- _What you should do_
A verbatim copy of the entries is the required answer.

Stored dataset items
^^^^
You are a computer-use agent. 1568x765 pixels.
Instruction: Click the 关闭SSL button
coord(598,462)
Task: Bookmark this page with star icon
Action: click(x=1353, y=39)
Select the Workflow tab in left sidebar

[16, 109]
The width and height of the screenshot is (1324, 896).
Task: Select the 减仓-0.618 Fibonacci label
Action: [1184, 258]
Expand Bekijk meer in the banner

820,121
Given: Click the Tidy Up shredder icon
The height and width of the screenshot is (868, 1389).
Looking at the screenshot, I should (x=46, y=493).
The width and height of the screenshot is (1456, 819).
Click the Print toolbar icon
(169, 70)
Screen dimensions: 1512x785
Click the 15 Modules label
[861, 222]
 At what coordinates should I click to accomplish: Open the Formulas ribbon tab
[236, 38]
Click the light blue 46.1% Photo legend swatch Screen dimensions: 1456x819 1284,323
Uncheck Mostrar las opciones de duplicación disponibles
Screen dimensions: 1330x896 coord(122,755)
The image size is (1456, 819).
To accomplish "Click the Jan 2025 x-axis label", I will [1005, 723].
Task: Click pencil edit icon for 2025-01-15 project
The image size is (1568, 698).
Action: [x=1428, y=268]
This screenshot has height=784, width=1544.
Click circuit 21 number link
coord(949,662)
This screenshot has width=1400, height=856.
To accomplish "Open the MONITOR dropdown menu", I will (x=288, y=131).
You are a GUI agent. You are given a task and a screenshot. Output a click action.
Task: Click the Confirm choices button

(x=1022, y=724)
^^^^
- _Output for this exercise_
You are a computer-use agent. 1568x765 pixels.
Instruction: Click the 关闭SSL button
coord(598,462)
Task: Bookmark this page with star icon
Action: click(x=1353, y=39)
Select the Workflow tab in left sidebar

[16, 109]
The width and height of the screenshot is (1324, 896).
Task: Select the 减仓-0.618 Fibonacci label
Action: [1184, 258]
Expand Bekijk meer in the banner

820,121
Given: Click the Tidy Up shredder icon
The height and width of the screenshot is (868, 1389).
Looking at the screenshot, I should (x=46, y=493).
The width and height of the screenshot is (1456, 819).
Click the Print toolbar icon
(169, 70)
Screen dimensions: 1512x785
Click the 15 Modules label
[861, 222]
 At what coordinates should I click to accomplish: Open the Formulas ribbon tab
[236, 38]
Click the light blue 46.1% Photo legend swatch Screen dimensions: 1456x819 1284,323
Uncheck Mostrar las opciones de duplicación disponibles
Screen dimensions: 1330x896 coord(122,755)
The image size is (1456, 819).
To accomplish "Click the Jan 2025 x-axis label", I will [1005, 723].
Task: Click pencil edit icon for 2025-01-15 project
The image size is (1568, 698).
Action: [x=1428, y=268]
This screenshot has height=784, width=1544.
Click circuit 21 number link
coord(949,662)
This screenshot has width=1400, height=856.
To accomplish "Open the MONITOR dropdown menu", I will (x=288, y=131).
You are a GUI agent. You are given a task and a screenshot. Output a click action.
Task: Click the Confirm choices button

(x=1022, y=724)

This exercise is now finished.